Mediaumat.info – Wacana penghapusan bahan bakar minyak (BBM) pertalite dan solar dengan alasan untuk mengurangi kerusakan lingkungan udara menjadi persoalan karena dirasa tidak adil
“Yang menjadikan persoalan, adalah ketika kebijakan-kebijakan itu dirasa tidak adil,” ujarnya dalam Kabar Petang: Pertalite Akan Dihapus, Motif Bisnis Dibungkus Alasan Lingkungan? di kanal YouTube Khilafah News, Sabtu (27/1/2024).
Pasalnya, yang paling bertanggung jawab atas kerusakan lingkungan udara adalah justru negara-negara maju selaku negara industri, bukan Indonesia.
“Merekalah yang memang harus lebih awal melakukan penyesuaian-penyesuaian untuk mengurangi emisi mereka.

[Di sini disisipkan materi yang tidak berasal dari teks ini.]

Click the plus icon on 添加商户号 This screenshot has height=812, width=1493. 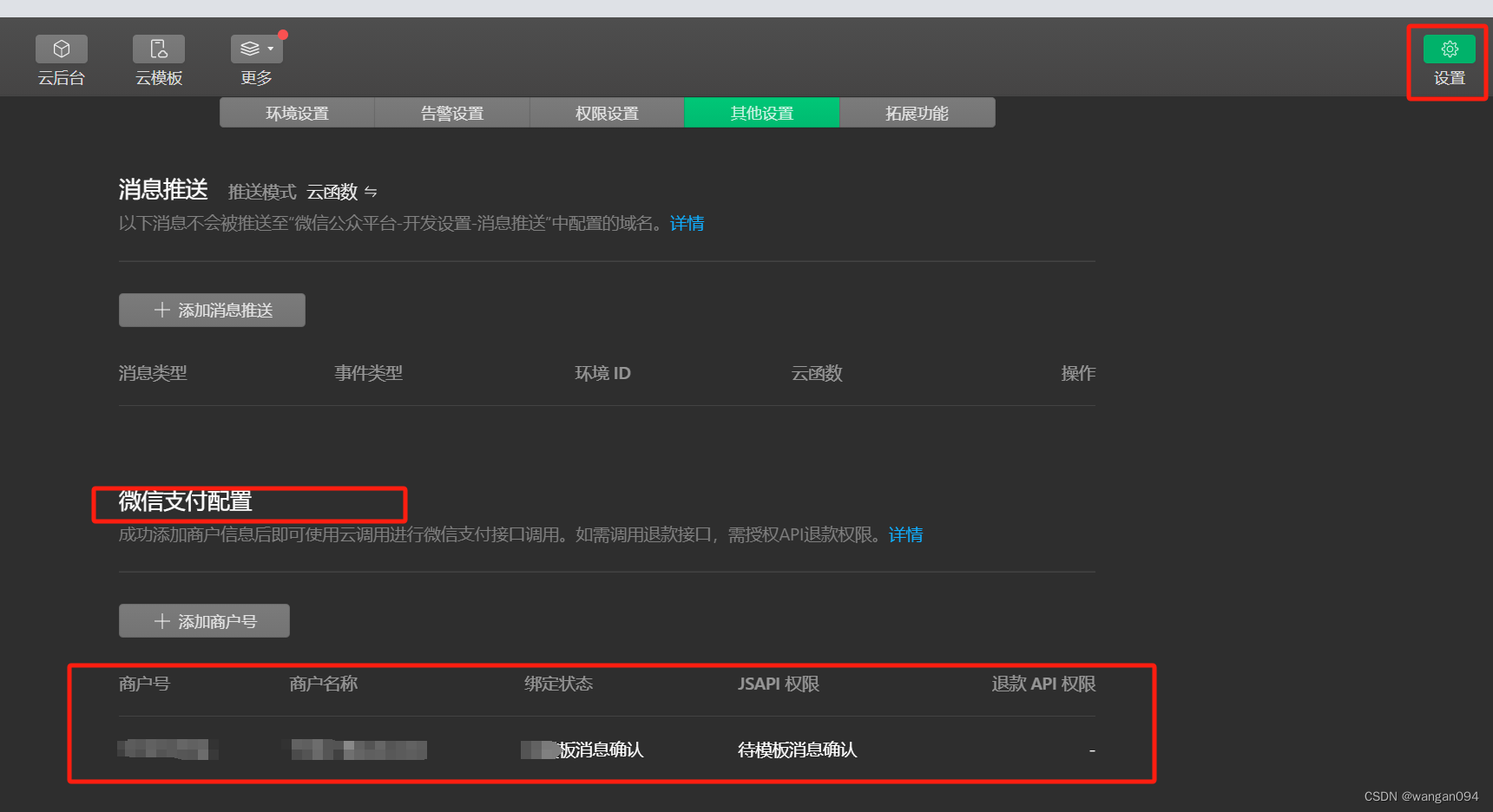point(161,620)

Bukan negara-negara berkembang seperti Indonesia,” tandasnya.
Artinya, negara-negara industrilah yang menjadi kontributor utama emisi gas yang menimbulkan efek rumah kaca di bumi ini pasca-era Revolusi Industri di tahun 1850-an.
Artinya pula, sumber polusi udara berikut tingginya emisi gas buang baik dari kendaraan bermotor terlebih dari cerobong industri dimaksud, menjadi salah satu faktor perubahan suhu di bumi atau biasa dikenal dengan istilah pemanasan global (global warming).
“Negara-negara industri mereka inilah yang menjadi penyebab utama pemanasan global sehingga suhu bumi ini sudah lebih dari 2 derajat celcius di atas pra (era Revolusi) Industri,” tandasnya.
Diberitakan sebelumnya, pemerintah melalui Menko Marves Luhut Binsar Panjaitan, mengungkapkan ada kemungkinan pertalite dan solar bakal dihapuskan.
Disebutkan, langkah ini ditempuh demi meningkatkan kualitas udara di Indonesia dan mengakselerasi target netralitas karbon pada 2060 mendatang, sekaligus mendorong percepatan pembentukan industri kendaraan listrik.
Sebagai gantinya, Luhut mengatakan Indonesia tengah membahas tentang BBM euro 4 yang sepadan dengan penggunaan bahan bakar kadar oktan minimal 92 atau sekelas pertamax, dan euro 5 untuk jenis solar.
Dampak Buruk
Menurut Ishak, pergantian dari pertalite ke euro 4 dan solar ke euro 5 memberikan dampak buruk bagi masyarakat menengah ke bawah.
“(Kebijakan) itu akan menjadi dilematis, akan berdampak buruk terhadap perekonomian masyarakat kita,” khawatirnya, yang meski demikian ia tak menampik turut mengapresiasi rencana pemerintah untuk memperbaiki kualitas lingkungan ini.
Namun demikian, dari penerapan standar euro 4 dan 5 ini, sambung Ishak, memiliki konsekuensi harga BBM pengganti pertalite dan solar bakal lebih mahal. Sehingga bisa dipastikan bakal meningkatkan tarif angkutan darat, kenaikan harga kebutuhan dan jasa, hingga terjadinya inflasi.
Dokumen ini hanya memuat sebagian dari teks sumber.